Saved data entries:
************

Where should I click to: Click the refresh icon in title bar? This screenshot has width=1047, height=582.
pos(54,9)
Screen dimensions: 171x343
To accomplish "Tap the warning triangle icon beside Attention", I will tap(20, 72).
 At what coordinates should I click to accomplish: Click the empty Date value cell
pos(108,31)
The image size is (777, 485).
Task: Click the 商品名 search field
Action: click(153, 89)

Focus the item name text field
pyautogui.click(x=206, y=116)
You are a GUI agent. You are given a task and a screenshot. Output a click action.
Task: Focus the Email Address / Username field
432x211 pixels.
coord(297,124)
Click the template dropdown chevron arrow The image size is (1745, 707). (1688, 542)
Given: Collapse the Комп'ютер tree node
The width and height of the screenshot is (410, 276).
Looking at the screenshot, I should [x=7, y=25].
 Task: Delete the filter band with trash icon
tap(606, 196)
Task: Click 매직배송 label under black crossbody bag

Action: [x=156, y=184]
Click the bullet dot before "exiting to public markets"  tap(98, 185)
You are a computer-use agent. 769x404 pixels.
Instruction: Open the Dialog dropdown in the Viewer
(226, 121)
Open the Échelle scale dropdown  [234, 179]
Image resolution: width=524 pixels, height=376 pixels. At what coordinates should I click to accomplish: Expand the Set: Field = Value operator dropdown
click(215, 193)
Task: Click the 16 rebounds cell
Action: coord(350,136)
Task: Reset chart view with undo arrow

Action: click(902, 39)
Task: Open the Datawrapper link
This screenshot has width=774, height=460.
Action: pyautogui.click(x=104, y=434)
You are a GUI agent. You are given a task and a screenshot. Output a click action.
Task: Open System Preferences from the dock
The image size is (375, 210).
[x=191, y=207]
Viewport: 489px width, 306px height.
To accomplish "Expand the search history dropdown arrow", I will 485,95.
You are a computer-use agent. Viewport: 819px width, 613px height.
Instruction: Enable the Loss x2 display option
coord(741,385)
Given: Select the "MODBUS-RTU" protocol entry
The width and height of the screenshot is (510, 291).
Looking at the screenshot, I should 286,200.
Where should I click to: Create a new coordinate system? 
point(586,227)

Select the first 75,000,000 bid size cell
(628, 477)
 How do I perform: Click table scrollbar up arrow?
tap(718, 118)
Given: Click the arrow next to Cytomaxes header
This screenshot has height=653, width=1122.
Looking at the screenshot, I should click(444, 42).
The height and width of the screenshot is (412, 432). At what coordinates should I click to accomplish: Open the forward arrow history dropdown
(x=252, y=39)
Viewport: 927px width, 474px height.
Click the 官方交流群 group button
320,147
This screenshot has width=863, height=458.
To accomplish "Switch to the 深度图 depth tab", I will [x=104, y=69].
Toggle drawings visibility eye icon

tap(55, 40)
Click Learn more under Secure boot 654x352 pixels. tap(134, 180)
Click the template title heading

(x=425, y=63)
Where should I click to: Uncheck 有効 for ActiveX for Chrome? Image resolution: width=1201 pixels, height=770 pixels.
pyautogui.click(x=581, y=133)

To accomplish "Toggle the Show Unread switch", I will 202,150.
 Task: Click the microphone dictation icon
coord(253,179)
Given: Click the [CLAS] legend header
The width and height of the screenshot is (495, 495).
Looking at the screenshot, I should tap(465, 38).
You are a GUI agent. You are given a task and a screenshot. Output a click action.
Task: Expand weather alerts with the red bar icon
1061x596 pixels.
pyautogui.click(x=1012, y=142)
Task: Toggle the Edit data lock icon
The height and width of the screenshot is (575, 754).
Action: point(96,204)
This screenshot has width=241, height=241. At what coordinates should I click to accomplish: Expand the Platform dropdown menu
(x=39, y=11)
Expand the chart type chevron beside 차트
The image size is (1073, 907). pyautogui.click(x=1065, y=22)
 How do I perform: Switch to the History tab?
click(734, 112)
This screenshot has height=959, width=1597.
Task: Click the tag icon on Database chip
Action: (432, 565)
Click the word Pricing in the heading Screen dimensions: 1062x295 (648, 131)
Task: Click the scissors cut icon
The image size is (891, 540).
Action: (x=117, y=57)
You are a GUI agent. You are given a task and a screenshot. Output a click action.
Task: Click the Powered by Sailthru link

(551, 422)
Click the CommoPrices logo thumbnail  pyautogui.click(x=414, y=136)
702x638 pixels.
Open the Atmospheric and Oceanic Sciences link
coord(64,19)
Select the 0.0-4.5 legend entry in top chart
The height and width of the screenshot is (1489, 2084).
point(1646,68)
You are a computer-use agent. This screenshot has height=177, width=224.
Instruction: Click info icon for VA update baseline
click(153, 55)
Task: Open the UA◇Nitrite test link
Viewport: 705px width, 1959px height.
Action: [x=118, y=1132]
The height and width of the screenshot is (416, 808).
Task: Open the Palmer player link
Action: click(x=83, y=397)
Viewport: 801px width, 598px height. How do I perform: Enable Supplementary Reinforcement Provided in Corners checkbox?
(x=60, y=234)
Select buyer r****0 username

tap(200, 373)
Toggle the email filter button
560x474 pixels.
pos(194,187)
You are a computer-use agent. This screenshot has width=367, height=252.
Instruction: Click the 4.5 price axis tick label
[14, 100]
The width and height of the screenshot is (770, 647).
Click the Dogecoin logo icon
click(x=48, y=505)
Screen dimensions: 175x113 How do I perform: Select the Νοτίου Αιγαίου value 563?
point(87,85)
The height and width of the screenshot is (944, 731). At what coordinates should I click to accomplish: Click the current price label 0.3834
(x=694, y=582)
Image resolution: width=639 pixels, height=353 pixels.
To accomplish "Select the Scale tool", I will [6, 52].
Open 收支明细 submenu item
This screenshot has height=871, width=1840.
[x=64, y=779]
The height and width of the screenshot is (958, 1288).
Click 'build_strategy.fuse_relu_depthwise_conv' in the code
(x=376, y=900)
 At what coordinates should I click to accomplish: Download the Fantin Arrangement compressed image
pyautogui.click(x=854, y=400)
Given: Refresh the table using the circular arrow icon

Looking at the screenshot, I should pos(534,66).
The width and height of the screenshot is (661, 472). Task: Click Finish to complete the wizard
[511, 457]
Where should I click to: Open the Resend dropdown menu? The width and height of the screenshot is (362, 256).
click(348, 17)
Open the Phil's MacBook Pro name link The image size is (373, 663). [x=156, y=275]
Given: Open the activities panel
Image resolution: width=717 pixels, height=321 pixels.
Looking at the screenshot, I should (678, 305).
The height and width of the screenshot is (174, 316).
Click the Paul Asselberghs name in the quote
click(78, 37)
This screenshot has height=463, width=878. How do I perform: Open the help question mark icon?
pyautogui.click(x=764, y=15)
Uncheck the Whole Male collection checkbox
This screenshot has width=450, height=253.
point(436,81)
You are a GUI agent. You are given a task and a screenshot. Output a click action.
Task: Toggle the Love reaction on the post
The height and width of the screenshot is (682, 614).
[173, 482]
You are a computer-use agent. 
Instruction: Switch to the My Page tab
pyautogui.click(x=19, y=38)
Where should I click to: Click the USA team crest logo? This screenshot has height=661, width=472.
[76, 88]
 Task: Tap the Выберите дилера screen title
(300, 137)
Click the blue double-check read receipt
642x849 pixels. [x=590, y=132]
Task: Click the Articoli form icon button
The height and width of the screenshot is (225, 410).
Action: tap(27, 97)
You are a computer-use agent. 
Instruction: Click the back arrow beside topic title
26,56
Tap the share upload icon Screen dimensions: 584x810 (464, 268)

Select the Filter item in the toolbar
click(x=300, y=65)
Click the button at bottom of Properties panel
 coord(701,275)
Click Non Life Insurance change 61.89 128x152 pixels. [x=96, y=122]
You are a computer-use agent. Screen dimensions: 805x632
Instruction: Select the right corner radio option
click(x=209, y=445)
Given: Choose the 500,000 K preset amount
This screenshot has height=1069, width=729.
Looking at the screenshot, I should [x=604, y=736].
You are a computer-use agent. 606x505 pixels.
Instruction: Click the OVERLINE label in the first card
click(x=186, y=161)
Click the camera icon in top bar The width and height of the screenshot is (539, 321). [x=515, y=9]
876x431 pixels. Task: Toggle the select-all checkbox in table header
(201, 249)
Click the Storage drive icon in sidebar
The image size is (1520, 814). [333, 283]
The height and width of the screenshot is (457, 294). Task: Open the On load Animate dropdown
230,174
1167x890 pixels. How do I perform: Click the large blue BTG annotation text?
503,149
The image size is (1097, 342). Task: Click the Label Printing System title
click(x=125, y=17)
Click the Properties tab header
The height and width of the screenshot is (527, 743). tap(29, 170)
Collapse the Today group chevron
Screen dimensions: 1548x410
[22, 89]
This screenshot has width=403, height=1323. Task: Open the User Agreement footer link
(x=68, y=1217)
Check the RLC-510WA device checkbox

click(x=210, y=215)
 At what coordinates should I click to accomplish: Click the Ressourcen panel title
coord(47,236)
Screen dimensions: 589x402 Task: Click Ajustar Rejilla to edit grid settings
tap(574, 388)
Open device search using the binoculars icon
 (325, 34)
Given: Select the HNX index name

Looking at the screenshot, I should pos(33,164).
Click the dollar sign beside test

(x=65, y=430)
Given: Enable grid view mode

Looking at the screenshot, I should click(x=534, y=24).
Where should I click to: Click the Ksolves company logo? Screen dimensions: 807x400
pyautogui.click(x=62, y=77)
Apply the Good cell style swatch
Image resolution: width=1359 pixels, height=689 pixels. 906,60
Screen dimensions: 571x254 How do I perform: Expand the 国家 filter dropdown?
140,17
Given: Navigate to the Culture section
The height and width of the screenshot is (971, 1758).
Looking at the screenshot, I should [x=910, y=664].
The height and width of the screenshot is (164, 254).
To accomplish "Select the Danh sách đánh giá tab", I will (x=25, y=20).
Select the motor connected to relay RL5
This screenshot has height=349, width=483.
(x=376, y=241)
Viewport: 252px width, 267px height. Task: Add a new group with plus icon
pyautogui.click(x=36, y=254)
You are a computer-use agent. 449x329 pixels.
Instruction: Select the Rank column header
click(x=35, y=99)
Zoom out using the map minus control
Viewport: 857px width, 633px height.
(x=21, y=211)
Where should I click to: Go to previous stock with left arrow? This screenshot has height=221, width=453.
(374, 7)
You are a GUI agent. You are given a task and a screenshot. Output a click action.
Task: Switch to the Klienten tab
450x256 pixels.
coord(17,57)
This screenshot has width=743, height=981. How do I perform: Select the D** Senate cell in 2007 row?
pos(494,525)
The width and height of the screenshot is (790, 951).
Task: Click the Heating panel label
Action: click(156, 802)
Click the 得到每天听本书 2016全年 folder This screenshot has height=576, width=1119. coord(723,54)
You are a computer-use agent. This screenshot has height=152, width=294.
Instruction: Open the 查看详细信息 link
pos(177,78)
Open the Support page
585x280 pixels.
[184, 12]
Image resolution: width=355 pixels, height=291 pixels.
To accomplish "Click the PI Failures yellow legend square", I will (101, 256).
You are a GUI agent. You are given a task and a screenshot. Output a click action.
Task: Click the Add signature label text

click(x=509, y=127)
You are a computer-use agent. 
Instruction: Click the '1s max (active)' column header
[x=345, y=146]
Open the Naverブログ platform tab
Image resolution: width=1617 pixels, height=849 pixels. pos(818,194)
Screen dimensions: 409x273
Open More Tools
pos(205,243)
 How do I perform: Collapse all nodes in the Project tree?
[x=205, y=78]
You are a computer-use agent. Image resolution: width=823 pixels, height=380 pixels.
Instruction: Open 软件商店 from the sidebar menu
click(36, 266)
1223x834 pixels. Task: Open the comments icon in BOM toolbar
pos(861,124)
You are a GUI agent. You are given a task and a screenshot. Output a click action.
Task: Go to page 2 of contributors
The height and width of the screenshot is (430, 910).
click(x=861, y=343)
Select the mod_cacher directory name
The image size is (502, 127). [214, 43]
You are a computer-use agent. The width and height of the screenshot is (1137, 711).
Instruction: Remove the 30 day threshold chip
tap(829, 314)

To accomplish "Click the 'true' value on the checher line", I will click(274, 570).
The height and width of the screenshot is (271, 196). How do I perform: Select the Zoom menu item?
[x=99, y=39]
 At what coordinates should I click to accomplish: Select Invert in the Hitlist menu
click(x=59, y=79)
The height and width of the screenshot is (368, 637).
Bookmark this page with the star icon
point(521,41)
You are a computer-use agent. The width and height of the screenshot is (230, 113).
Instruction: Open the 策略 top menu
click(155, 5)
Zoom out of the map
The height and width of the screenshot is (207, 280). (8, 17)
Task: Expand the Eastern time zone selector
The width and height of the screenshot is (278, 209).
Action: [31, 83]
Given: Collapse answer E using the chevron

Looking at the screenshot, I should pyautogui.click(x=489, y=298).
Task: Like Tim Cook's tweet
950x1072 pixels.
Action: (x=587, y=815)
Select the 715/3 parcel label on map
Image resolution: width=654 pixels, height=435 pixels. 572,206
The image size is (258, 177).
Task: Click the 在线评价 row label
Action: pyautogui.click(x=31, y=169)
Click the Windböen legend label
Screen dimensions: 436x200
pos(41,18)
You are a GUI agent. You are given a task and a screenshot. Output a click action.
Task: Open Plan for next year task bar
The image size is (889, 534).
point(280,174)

************

**WHAT TO PRODUCE:** How many lines in the records contain the word "next"? Answer with the number alone.

**REPLY:** 2